> [TASK DIRECTIONS]:
In the listing beneath this line, copy exactly the lines starting with the one containing "The height and width of the screenshot is (374, 868)." and going on through the one containing "The height and width of the screenshot is (420, 519).".
━━━ PROVIDED DATA ━━━
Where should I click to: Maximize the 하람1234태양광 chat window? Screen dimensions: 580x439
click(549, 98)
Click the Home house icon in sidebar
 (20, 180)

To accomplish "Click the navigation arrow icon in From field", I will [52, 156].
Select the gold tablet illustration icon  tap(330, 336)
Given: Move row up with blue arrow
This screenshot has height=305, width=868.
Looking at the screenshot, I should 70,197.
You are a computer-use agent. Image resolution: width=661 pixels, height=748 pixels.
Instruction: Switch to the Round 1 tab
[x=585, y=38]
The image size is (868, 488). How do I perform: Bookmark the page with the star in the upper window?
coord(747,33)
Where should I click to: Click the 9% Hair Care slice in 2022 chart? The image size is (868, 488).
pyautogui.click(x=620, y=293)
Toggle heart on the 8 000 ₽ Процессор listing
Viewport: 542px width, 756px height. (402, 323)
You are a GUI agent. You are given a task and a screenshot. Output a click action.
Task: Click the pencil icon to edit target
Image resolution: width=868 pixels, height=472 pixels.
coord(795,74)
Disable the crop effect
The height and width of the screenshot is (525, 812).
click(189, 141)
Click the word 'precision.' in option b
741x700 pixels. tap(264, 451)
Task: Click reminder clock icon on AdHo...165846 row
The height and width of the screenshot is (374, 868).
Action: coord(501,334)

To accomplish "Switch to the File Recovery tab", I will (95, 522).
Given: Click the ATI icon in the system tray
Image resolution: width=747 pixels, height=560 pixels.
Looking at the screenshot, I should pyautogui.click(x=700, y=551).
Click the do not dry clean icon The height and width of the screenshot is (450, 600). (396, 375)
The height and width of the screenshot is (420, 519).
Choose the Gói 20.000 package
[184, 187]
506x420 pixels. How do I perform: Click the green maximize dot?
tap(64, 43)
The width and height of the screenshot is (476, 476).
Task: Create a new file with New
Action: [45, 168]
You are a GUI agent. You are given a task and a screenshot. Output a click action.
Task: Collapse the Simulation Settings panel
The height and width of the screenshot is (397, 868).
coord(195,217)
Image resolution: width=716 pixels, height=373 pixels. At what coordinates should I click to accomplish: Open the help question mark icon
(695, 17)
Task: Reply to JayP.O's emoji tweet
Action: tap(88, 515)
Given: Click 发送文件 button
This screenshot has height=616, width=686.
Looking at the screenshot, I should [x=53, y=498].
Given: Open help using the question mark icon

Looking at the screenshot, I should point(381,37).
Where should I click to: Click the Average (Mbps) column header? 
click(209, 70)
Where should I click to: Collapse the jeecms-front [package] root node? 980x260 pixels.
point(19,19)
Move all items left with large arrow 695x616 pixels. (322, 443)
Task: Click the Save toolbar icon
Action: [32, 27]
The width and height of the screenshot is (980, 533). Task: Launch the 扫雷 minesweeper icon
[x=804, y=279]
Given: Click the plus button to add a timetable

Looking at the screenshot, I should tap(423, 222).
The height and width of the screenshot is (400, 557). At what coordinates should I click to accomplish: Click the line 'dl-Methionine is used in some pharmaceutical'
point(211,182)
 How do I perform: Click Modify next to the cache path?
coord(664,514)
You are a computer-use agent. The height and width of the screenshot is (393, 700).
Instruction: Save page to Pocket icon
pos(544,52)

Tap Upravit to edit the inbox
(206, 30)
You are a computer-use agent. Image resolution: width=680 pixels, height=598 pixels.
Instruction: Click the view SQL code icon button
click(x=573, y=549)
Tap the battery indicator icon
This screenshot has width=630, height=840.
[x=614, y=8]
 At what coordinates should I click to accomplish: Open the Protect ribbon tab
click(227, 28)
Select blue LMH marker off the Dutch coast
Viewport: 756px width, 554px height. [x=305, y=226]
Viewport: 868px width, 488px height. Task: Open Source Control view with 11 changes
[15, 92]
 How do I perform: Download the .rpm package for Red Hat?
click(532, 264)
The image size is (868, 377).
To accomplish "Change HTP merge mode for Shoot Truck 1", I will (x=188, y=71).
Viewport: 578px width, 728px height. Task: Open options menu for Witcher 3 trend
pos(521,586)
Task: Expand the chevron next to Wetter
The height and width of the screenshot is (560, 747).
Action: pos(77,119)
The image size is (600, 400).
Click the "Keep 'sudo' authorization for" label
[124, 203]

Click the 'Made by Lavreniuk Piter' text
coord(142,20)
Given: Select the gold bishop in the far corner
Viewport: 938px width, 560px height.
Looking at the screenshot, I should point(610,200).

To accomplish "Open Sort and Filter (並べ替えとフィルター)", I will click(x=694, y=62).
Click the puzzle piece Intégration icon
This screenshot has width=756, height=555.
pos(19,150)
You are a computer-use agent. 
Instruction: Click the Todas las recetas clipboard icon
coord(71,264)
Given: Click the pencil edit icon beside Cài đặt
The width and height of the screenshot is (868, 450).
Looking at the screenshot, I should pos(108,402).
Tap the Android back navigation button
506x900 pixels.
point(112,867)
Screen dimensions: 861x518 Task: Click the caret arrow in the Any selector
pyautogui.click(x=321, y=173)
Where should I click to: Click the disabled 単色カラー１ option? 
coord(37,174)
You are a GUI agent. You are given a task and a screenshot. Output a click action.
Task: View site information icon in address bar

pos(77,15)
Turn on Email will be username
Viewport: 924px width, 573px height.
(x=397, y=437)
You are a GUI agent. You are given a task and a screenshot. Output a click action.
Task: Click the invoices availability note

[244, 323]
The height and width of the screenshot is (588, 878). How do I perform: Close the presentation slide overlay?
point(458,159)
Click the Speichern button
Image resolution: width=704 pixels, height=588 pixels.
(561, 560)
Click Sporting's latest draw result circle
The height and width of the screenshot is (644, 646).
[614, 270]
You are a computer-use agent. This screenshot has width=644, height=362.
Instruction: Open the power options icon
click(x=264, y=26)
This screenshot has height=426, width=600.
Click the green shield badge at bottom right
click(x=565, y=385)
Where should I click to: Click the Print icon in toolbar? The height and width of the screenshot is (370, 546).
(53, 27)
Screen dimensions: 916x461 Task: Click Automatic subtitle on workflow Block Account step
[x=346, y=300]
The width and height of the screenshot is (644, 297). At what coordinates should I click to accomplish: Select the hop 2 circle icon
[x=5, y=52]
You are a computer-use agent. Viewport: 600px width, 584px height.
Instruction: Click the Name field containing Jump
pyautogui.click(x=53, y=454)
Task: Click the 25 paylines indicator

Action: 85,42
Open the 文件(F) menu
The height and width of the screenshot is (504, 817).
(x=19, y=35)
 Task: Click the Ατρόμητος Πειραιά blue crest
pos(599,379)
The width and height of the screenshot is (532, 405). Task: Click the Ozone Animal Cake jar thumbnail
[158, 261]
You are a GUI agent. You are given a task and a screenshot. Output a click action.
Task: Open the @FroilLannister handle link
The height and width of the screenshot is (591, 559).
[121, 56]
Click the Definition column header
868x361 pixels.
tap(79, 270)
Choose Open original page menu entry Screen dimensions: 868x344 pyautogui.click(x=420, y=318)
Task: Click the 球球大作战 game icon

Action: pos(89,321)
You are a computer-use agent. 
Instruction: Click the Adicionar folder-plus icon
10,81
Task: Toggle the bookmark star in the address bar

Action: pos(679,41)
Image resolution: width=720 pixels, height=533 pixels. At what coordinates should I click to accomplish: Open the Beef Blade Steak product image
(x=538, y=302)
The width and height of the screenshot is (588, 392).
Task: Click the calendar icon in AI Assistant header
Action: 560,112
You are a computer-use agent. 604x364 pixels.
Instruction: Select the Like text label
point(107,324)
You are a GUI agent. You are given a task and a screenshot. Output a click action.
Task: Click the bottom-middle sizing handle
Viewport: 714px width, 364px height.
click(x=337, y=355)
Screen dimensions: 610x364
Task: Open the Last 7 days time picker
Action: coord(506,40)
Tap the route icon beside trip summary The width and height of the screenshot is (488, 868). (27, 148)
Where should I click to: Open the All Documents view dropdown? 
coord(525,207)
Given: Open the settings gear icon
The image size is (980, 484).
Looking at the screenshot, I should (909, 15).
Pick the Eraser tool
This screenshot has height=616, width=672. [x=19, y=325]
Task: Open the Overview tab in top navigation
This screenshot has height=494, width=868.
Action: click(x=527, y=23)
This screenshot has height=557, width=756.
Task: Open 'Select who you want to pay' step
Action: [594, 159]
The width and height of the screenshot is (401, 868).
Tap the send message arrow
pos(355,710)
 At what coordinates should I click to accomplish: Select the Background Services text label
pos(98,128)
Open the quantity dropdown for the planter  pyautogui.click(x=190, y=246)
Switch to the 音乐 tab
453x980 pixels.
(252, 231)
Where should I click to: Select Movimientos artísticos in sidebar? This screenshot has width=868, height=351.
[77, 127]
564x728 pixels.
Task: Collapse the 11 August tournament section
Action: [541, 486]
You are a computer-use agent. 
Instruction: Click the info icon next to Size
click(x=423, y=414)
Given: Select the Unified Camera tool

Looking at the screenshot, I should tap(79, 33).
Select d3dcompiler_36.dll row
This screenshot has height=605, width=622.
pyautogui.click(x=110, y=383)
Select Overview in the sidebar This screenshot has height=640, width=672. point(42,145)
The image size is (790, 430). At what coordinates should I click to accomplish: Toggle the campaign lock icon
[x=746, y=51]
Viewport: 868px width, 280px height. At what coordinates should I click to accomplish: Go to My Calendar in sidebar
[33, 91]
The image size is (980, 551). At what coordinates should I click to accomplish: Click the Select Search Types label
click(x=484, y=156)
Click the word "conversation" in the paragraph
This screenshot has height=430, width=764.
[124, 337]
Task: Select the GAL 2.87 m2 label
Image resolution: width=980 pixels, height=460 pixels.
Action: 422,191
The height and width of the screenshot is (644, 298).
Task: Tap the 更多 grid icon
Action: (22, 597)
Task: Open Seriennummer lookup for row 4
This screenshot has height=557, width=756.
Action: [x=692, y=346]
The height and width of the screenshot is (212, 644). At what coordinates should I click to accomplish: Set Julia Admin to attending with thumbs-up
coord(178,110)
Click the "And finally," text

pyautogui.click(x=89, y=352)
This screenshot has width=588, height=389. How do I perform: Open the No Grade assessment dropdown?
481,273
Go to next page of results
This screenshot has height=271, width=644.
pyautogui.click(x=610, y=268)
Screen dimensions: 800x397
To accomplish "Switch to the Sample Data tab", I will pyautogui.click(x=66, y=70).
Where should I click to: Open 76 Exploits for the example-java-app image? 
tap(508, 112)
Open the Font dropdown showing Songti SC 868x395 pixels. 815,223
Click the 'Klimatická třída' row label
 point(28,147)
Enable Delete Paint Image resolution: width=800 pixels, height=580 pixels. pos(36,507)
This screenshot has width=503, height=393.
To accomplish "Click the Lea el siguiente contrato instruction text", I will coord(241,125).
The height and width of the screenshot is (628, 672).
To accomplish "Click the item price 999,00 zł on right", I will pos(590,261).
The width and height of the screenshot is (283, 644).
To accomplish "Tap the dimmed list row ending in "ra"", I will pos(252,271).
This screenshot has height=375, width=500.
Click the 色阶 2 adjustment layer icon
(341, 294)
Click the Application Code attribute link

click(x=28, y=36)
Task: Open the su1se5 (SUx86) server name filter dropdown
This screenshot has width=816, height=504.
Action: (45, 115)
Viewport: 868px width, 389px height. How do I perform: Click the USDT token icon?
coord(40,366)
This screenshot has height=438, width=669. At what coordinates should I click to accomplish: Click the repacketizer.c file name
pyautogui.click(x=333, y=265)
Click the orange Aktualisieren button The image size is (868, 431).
━━━
> [RESULT OF THE EXERCISE]:
The height and width of the screenshot is (374, 868).
Action: coord(501,334)

To accomplish "Switch to the File Recovery tab", I will (95, 522).
Given: Click the ATI icon in the system tray
Image resolution: width=747 pixels, height=560 pixels.
Looking at the screenshot, I should pyautogui.click(x=700, y=551).
Click the do not dry clean icon The height and width of the screenshot is (450, 600). (396, 375)
The height and width of the screenshot is (420, 519).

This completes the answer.